Stored data
********

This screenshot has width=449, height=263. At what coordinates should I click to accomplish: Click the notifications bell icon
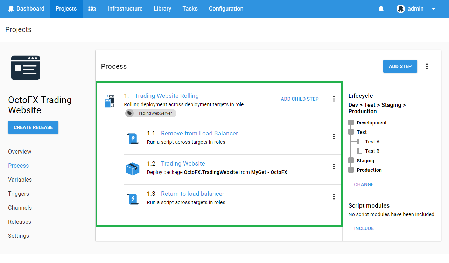click(x=381, y=9)
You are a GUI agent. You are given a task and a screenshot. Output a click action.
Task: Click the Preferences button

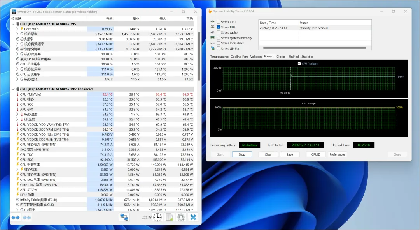click(337, 154)
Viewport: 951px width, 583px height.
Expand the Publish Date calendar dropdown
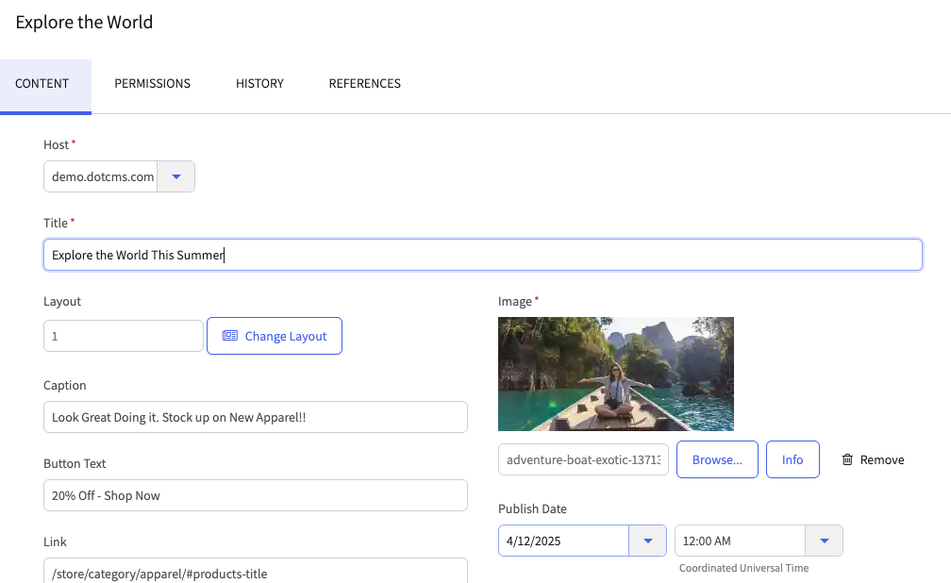coord(647,541)
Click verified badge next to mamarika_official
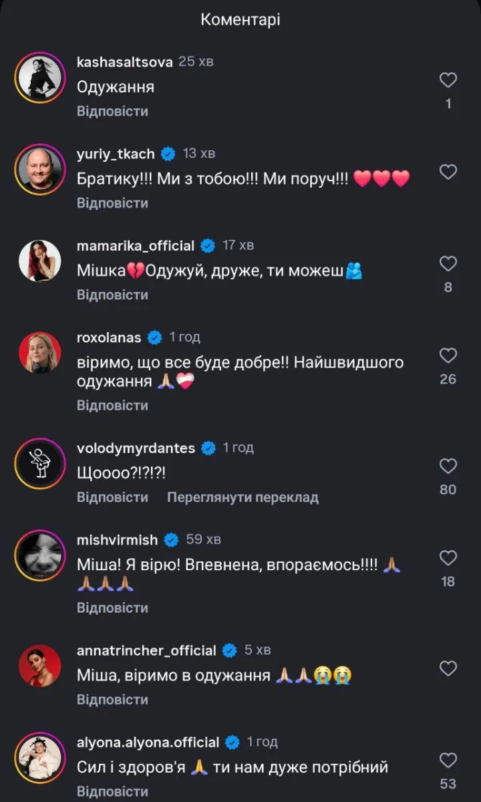This screenshot has height=802, width=481. [x=208, y=246]
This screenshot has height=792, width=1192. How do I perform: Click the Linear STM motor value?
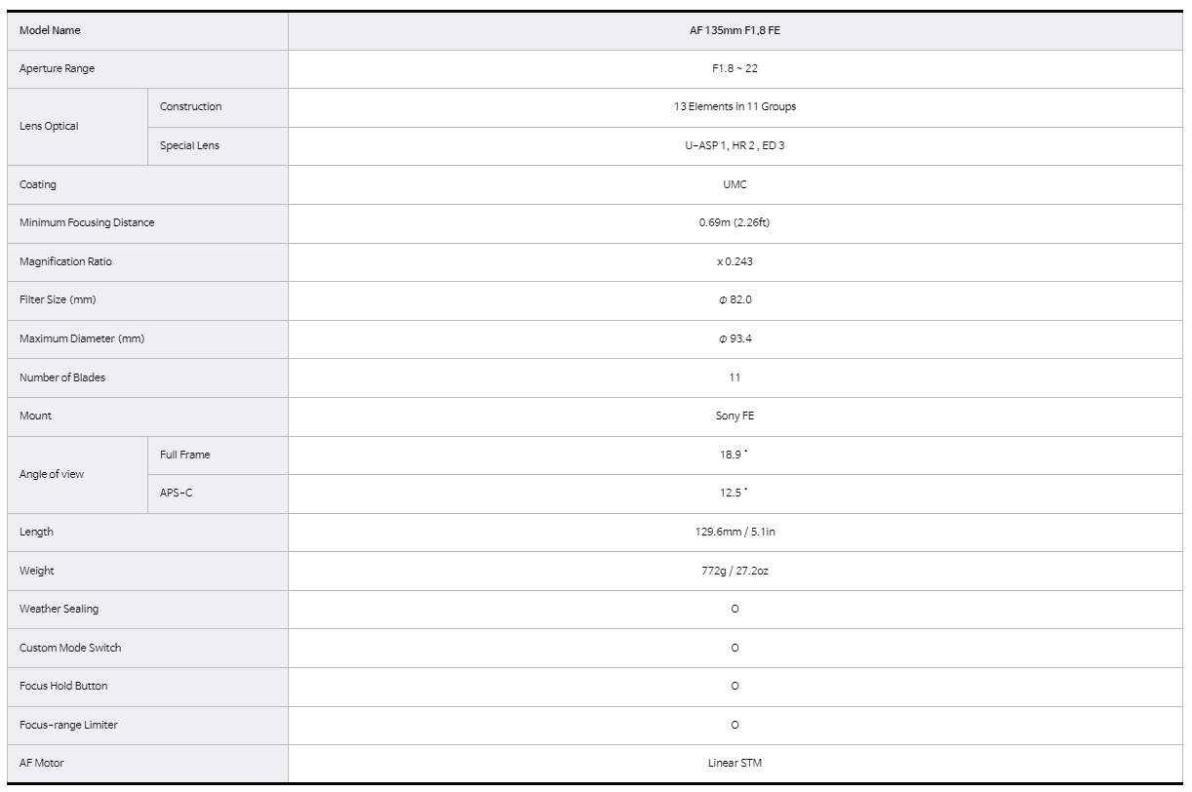(x=735, y=763)
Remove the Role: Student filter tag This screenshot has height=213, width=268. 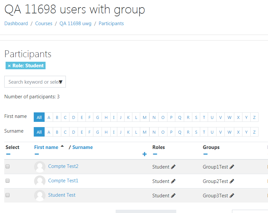coord(9,66)
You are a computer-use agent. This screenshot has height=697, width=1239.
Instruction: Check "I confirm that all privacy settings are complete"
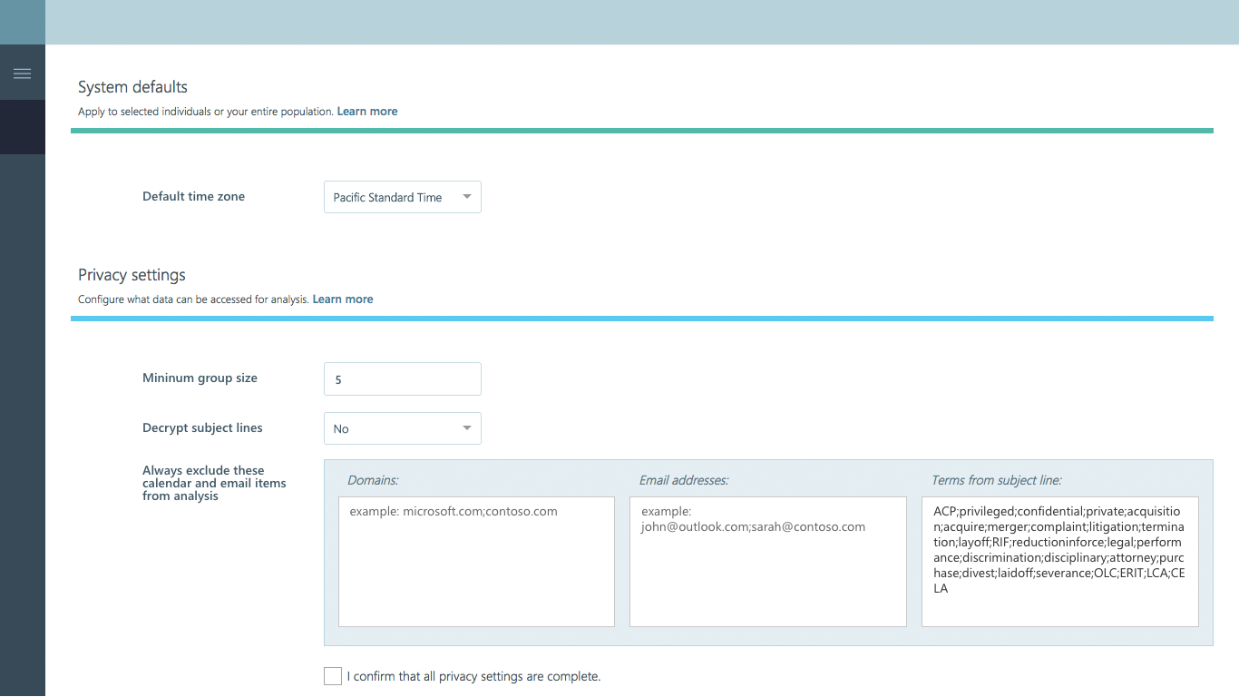(x=332, y=675)
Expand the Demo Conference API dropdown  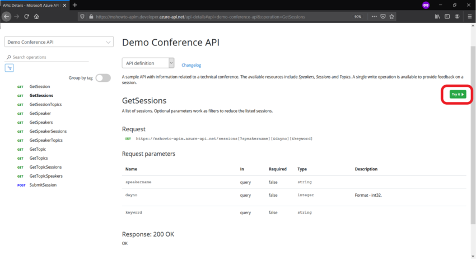point(59,42)
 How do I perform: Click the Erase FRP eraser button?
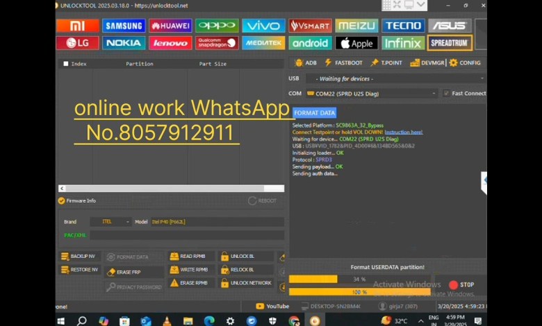click(x=128, y=272)
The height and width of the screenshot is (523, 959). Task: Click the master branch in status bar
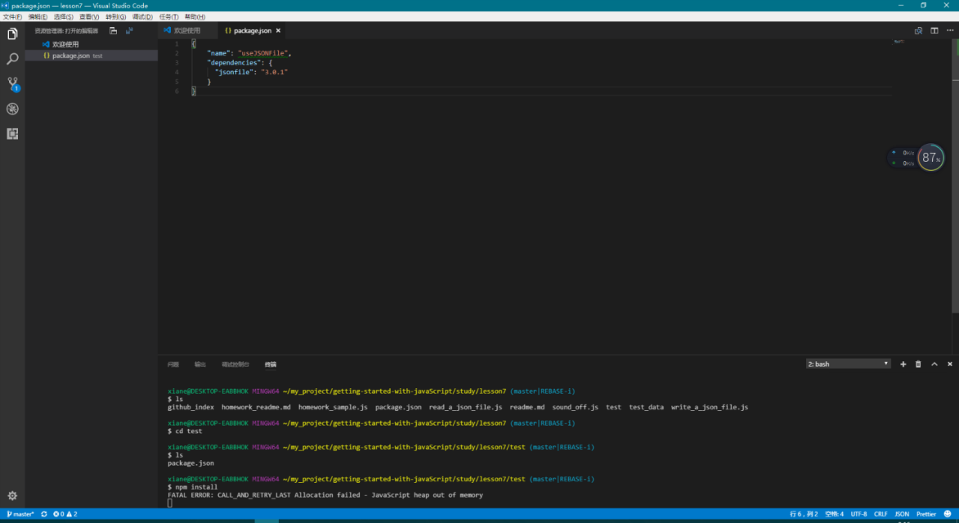tap(20, 514)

********

INSTRUCTIONS FOR THE TASK:
Every line from the one containing "How do I perform: Click the Erase" through the last line of the records is to be reproduced exactly, with pictures left out and nothing else given.

EXERCISE SOLUTION:
 How do I perform: Click the Erase FRP eraser button?
click(x=128, y=272)
The height and width of the screenshot is (523, 959). Task: Click the master branch in status bar
tap(20, 514)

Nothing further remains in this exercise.